研究課題
基盤研究(B)
酸性土壌における作物生育阻害の主要因子は、アルミニウム(Al)イオンであり、Alによる生育阻害機構やAl耐性機構の解明は、Al耐性作物の創出に必要な基礎研究である。本研究では、細胞伸長や根の生育に必要な糖に着目して、これらの機構を解析した。1.Alの糖吸収や糖代謝への影響:タバコ培養細胞において、Alは糖の吸収を阻害し、同時に細胞内の遊離糖の消費を促進した。

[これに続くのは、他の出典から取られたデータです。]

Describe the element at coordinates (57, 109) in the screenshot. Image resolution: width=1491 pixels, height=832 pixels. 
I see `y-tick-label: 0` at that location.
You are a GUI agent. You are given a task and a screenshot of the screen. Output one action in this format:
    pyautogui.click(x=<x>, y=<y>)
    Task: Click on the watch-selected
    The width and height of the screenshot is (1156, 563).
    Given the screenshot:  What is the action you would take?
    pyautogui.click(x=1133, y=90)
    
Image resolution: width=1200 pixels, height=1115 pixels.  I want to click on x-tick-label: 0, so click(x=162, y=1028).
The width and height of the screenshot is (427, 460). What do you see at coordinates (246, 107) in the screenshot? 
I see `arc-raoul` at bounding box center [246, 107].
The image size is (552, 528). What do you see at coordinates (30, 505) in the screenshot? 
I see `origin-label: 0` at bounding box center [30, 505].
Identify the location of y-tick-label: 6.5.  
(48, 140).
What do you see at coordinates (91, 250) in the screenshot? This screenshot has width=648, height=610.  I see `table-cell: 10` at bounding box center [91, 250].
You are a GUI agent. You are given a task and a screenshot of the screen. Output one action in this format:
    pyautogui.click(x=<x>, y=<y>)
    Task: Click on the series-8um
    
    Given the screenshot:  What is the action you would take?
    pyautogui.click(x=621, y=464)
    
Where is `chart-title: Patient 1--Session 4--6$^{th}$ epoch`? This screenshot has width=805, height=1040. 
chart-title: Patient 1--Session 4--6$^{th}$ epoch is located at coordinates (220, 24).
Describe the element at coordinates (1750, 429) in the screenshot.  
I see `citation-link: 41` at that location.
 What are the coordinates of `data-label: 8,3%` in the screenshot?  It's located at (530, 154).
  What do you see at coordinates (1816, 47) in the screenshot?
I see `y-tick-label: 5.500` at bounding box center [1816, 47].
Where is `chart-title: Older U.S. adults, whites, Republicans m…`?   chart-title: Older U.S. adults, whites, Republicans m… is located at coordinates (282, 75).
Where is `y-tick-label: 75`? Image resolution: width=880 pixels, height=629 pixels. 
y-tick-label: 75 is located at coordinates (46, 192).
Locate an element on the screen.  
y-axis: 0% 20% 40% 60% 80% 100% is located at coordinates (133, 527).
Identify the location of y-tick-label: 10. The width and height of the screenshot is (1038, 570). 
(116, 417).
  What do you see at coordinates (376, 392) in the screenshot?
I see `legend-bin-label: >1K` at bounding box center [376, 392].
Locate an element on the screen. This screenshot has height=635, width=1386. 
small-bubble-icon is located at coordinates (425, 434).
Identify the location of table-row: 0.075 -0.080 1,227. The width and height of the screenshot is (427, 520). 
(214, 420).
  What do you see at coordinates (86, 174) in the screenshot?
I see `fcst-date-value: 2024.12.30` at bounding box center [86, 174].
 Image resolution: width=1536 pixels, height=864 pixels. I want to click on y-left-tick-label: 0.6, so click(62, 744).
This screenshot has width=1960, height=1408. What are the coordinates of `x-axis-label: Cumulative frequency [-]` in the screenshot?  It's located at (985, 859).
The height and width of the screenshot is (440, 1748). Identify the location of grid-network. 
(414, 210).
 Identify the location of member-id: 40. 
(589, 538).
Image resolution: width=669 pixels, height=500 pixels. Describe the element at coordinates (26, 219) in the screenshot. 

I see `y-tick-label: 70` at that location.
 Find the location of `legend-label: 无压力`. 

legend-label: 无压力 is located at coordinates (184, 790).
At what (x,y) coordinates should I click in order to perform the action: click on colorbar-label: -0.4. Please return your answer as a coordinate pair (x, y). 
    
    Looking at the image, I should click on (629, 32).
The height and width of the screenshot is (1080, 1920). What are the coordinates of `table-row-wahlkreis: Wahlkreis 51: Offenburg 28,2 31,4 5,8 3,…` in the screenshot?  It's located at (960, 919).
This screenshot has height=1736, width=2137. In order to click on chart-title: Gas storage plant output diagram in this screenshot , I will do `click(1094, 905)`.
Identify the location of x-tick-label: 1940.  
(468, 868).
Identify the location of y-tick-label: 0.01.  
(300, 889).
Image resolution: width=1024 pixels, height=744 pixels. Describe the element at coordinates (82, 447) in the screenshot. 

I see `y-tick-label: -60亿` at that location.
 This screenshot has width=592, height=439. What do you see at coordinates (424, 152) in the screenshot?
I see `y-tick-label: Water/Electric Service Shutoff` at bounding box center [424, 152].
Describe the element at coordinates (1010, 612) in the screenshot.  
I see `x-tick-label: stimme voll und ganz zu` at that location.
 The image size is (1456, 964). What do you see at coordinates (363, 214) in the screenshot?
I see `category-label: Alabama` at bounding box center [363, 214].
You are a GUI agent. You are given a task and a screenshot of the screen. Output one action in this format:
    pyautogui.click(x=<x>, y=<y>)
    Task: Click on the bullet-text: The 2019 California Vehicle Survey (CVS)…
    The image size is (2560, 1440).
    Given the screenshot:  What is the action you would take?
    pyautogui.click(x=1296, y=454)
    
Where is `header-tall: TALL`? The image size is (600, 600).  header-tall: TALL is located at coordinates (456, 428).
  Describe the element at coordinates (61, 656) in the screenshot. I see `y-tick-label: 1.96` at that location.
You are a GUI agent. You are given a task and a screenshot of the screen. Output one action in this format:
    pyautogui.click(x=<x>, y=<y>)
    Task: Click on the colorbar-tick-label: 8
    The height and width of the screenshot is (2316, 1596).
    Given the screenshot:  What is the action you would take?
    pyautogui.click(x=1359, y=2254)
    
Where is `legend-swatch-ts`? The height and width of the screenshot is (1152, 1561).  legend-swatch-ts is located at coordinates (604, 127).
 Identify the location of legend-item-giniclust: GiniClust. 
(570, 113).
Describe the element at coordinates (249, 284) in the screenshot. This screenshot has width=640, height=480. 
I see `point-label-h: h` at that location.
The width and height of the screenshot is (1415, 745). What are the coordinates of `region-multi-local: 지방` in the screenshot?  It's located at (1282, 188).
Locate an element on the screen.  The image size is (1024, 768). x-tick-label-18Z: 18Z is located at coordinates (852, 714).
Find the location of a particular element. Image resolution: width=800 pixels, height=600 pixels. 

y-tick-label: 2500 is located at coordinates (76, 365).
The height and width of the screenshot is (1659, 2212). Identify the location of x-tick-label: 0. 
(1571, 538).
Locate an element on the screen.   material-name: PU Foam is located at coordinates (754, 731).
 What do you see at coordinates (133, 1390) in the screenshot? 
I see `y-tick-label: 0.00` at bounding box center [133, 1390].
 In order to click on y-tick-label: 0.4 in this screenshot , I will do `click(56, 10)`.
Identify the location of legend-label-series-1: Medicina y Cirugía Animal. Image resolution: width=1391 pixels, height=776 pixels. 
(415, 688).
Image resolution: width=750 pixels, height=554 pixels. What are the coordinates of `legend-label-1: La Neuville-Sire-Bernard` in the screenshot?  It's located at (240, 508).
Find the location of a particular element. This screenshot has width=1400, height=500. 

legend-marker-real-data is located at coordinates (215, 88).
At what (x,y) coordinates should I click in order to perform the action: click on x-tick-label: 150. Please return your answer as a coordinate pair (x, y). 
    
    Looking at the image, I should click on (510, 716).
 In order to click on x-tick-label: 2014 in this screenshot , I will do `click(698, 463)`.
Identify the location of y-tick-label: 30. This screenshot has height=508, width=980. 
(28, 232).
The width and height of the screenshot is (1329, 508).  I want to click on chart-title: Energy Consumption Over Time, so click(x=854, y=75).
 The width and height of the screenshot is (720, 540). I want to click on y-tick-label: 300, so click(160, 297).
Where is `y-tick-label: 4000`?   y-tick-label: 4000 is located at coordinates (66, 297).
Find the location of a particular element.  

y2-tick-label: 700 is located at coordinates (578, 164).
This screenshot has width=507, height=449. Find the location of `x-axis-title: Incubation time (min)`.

これらが原因で、細胞内の浸透濃度が低下し、水吸収が阻害され、細胞伸長が阻害される可能性がある。2.根におけるAlストレスが光合成産物の転流に与える影響:根をAlに暴露すると光合成産物の転流量が増加した。3.Alによる細胞死誘発機構:タバコ培養細胞において、Alストレスと糖欠乏ストレスとは異なり、共に遊離糖含量を低下させるが、活性酸素種の誘発はAlに特異的であること、Alによる細胞死のプロセスに、液胞の崩壊と、細胞質のカルシウム(Ca)イオン濃度の変動が含まれることを見出した。4.Alに応答した有機酸放出に関する研究:コムギに見られるAlで活性化されるリンゴ酸放出の生理学的意味として、根圏のAlを無毒化するだけでなく、根の生育能の維持に必要であることを見出した。Al活性型のリンゴ酸輸送体は、ALMTl遺伝子にコードされているが、ALMTl遺伝子上流域に、発現制御に関わる重複配列を見出した。ALMTlタンパク質の膜配向性を明らかにした。5.イネの発芽に見られるAl耐性形質の遺伝学的解析:発芽期にAl高感受性を示すイネ変異系統を選抜し、矮性形質と連鎖している可能性を示した。以上、本研究によって、これまでに報告のないAlのエネルギー代謝への影響を見出した。今後は、その詳細について分子や遺伝子レベルで解析し、Al耐性をサポートする有機酸の代謝制御や、発芽における糖の分解や供給におけるAlの関わりを解明したいと考えている。